改进颗粒组构力学模型模拟筒仓卸粮成拱细观机理

现有研究表明筒仓卸粮成拱和粮食的内外摩擦密切相关，但现行相关离散元模拟采用单一圆形颗粒，模拟粮食的真实接触面积要小很多，不能客观反映卸粮过程粮食的摩擦情况，也较难还原卸粮成拱现象的细观动态过程。该文针对离散元模拟中圆形颗粒的内摩擦力小于真实粮食内摩擦力的缺陷，在已有PFC离散元程序基础上，添加了黏度系数较大的微型颗粒模拟粉尘，建立了一种改进颗粒组构力学模型，采用几何方法判断圆形颗粒间的接触情况，推导出基本单元间力-位移关系。基于典型事故案例和室内试验成果，采用建立的颗粒组构力学模型模拟了卸粮成拱动态过程中圆形大颗粒间以及圆形小颗粒与仓壁之间的力-位移关系。

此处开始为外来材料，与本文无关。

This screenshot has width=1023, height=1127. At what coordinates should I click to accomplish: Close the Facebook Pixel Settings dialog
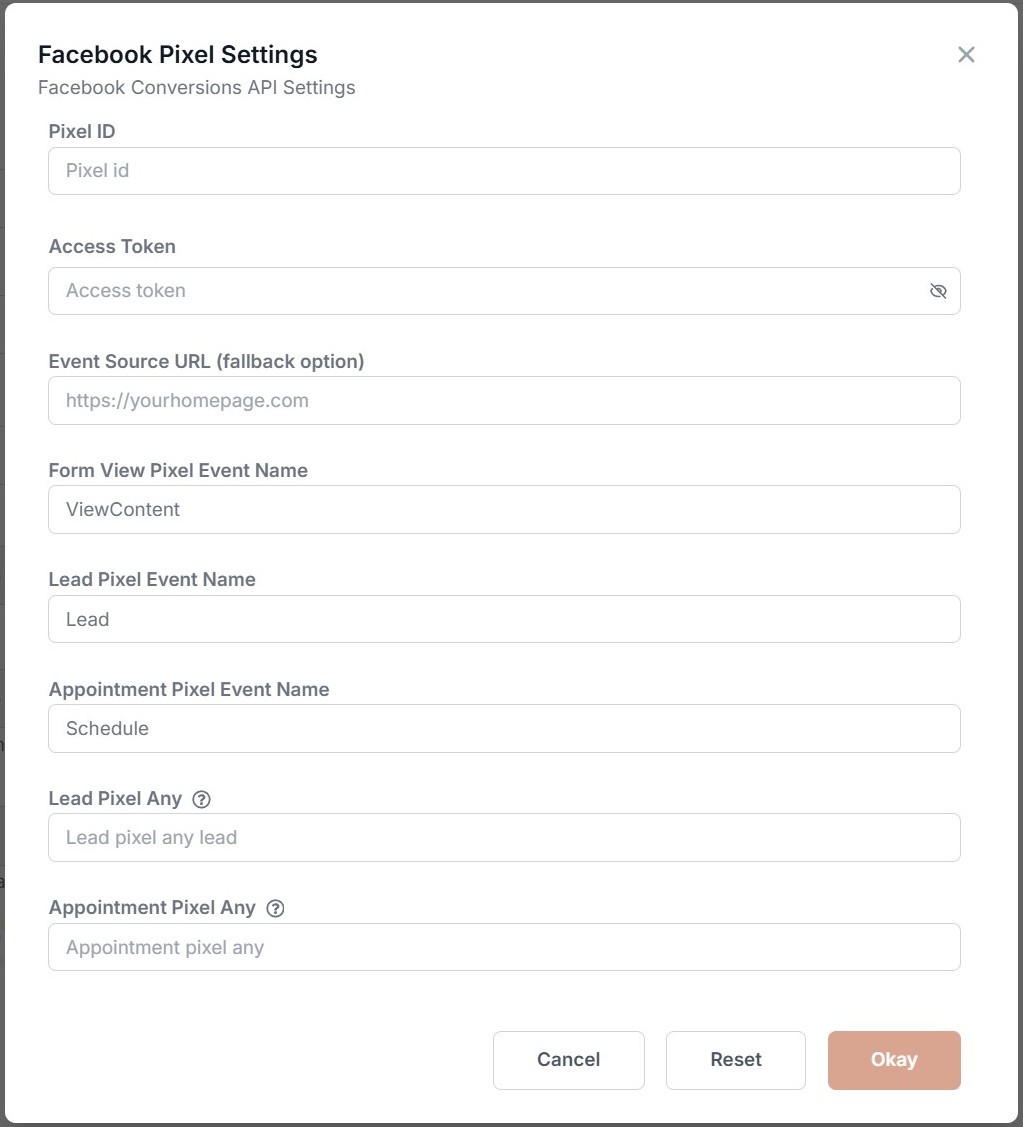(x=966, y=55)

研究表明在卸粮过程中，切应力在剪切位移达到0.3 mm的过程中，迅速提高，达到最大值切应力的60%，所得的切应力位移图与其应力特征曲线与试验成果基本吻合。以试验结果曲线各点值为标准值，改进后模拟结果曲线值的标准差相比改进前减小37%，说明曲线相似度更高，利用该模型可更加客观反映筒仓卸粮成拱的动态细观机理。该文提出的改进颗粒组构力学模型，不仅可用于模拟卸粮成拱机理模拟，而且对于模拟散颗粒流动特性、散体-仓壁相互作用机理都具有一定借鉴意义。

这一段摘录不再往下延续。